Written task: Count the lines of the entries below that contain the string "header", treating uppercase and lowercase letters as distinct. Give only the number.

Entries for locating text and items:
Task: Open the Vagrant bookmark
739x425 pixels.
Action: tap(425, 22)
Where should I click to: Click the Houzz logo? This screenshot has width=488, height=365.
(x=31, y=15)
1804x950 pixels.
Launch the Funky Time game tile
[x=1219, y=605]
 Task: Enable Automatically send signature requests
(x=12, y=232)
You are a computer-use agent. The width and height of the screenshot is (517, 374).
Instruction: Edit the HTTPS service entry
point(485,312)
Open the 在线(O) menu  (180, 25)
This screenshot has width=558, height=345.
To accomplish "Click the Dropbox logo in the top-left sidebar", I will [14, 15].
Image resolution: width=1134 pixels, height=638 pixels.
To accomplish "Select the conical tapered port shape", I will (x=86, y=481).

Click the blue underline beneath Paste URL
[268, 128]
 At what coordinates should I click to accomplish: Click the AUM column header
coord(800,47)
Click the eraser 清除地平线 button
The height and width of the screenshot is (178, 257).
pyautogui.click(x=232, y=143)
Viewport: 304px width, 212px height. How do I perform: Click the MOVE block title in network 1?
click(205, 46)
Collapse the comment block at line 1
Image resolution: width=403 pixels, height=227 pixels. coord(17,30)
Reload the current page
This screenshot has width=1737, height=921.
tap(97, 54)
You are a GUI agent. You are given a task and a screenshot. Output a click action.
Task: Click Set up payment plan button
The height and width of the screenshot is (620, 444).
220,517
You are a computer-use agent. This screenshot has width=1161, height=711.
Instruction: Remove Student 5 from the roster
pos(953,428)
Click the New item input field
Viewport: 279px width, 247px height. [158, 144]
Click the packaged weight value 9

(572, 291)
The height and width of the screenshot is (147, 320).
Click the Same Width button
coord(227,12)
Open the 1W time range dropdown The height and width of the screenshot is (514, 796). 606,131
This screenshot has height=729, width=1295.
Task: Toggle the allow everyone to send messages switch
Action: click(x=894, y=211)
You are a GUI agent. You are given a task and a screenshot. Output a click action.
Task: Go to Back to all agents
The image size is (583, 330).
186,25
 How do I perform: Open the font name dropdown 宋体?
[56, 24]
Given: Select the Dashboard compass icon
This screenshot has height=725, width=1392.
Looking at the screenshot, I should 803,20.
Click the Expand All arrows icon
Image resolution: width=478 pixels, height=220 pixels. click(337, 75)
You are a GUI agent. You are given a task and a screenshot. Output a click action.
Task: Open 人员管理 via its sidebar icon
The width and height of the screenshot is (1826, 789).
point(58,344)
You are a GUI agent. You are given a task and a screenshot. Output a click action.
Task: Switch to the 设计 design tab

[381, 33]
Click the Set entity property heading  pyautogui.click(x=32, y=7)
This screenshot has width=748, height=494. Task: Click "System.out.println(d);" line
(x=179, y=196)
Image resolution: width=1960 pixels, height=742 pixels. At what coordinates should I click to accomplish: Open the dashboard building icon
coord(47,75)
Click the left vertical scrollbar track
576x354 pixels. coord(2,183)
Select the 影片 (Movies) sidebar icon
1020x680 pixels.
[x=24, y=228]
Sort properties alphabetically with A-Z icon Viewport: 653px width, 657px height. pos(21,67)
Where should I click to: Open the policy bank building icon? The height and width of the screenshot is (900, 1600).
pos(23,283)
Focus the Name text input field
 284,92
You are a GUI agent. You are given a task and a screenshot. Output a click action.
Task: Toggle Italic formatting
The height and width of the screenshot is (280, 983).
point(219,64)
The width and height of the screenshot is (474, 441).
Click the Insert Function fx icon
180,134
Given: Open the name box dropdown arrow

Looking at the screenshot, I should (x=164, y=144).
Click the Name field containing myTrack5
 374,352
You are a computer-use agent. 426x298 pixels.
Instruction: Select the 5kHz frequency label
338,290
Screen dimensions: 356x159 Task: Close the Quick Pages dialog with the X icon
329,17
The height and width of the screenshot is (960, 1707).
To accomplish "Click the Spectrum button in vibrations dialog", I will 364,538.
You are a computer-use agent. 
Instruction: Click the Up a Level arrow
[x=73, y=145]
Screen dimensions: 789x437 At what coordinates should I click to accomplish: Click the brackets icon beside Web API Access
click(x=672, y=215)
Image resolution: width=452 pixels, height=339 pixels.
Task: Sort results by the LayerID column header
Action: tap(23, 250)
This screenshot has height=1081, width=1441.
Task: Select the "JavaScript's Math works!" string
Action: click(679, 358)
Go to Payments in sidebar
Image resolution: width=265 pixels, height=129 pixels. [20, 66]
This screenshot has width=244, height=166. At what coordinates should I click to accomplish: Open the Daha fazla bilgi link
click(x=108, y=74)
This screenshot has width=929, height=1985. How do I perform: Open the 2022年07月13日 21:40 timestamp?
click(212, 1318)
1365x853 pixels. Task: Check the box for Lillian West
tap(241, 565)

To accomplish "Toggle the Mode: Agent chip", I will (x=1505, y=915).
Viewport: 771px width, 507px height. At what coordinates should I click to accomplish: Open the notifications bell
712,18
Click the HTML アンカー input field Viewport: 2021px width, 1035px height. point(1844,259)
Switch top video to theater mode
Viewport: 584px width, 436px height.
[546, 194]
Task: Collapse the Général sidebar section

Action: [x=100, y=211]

Final result: 2